24-Hour Price and Volume Snapshot
GoPlus Security/Tether (GPSUSDT) opened at 0.01268 on October 6 at 12:00 ET and closed at 0.01289 on October 7 at the same time. The pair reached a high of 0.01309 and a low of 0.01266 over the 24-hour period. Total trading volume amounted to 55,866,224.8 units, with notional turnover estimated at 704.55 TetherUSDT-- (USDT), based on the weighted average price and volume data provided.
Structure & Key Formations
Price action over the 24-hour period revealed multiple key levels and candlestick formations. A strong bullish breakout attempt occurred in the early afternoon, reaching a high of 0.01309 before facing rejection, forming a potential shooting star pattern. A notable bearish reversal occurred in the late evening with a candle that opened at 0.01294 and closed at 0.01286, suggesting short-term profit-taking. Support was tested and held around the 0.0128–0.01282 range, which may serve as a near-term floor for the pair.
Moving Averages and Momentum
Using a 15-minute timeframe, the 20-period and 50-period moving averages suggest mixed signals. Price spent much of the session above the 20-period MA but crossed below the 50-period MA in the evening, indicating a cooling of momentum. On the daily chart, the 50-period MA sits below the 200-period MA, suggesting a broader bearish bias for GPSUSDT. The MACD line peaked at 0.000047 in the early afternoon, followed by a negative crossover into bearish territory, aligning with the rejection of the 0.01309 level. RSI reached overbought levels at 68 before correcting into neutral territory, showing exhaustion in the bullish move.
Volatility and Bollinger Bands
Volatility increased sharply during the midday and early afternoon hours, as evidenced by the expansion of the Bollinger Bands. Price reached the upper band at 0.01309, indicating a potential overbought condition and a possible reversal point. Later in the session, as price drifted lower, it re-entered the middle band, indicating a return to more typical levels of volatility. This suggests a period of consolidation is likely in the near term.
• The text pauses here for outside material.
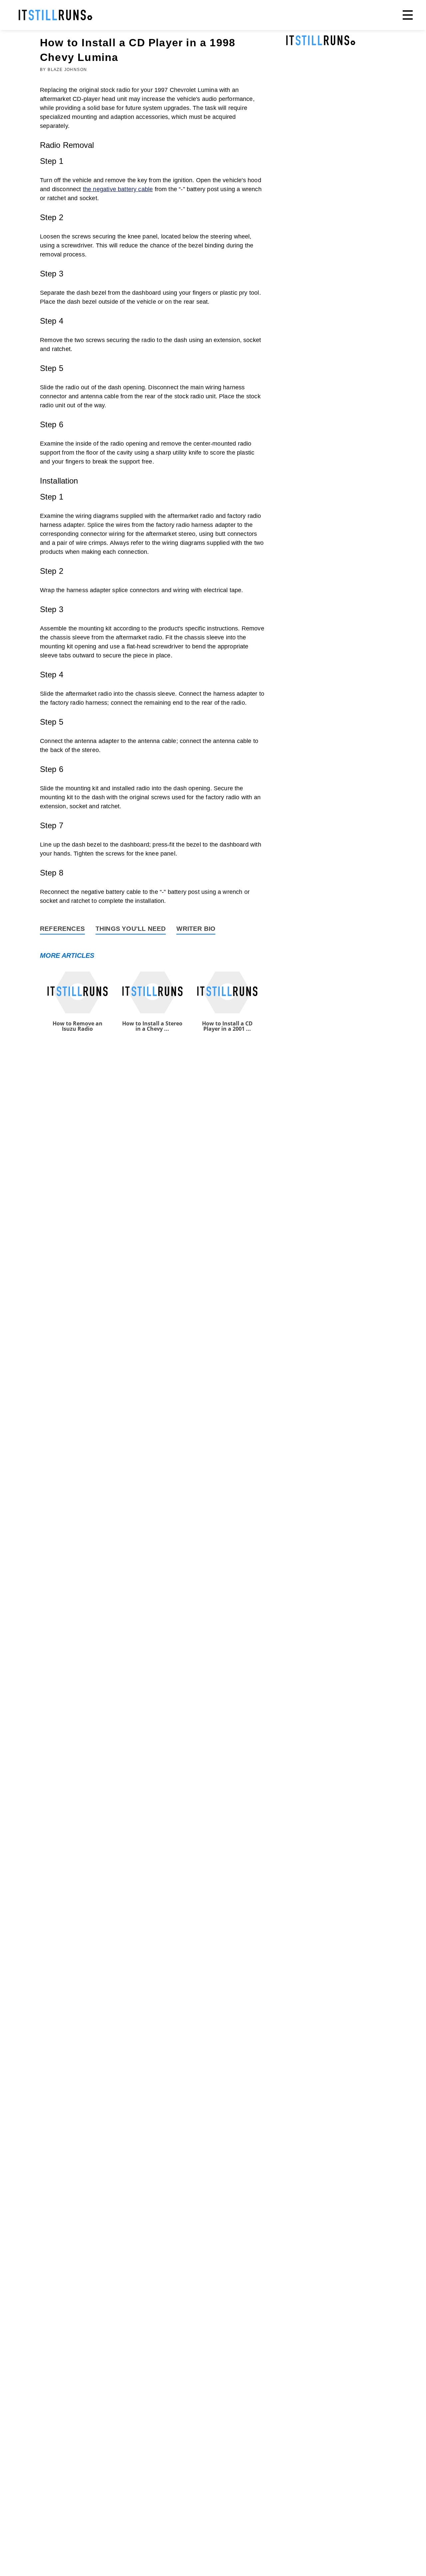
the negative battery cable (118, 189)
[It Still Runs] (56, 15)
Fibonacci Retracements and Key Levels
Fibonacci retracement levels drawn from the 0.01266 low to the 0.01309 high reveal key psychological levels for the pair. The 61.8% retracement level at 0.01302 and the 38.2% level at 0.01293 were both tested and rejected, especially in the late afternoon and evening. The 50% level at 0.01287 was briefly held during consolidation in the early morning, but failed to hold as bearish pressure increased. These levels could serve as watchpoints for future price reactions.
Backtest Hypothesis
A potential backtesting strategy could involve using a combination of the 20-period and 50-period moving averages to identify trend shifts, paired with RSI for confirmation of overbought or oversold conditions. A long entry could be triggered when price closes above the 50-period MA with RSI below 30 (oversold), and a stop-loss placed below the nearest support level. Alternatively, a short bias may be activated when price closes below the 20-period MA and RSI exceeds 70 (overbought), with a stop above a key resistance level. This system would require backtesting over a broader time period to assess its efficacy across varying market conditions.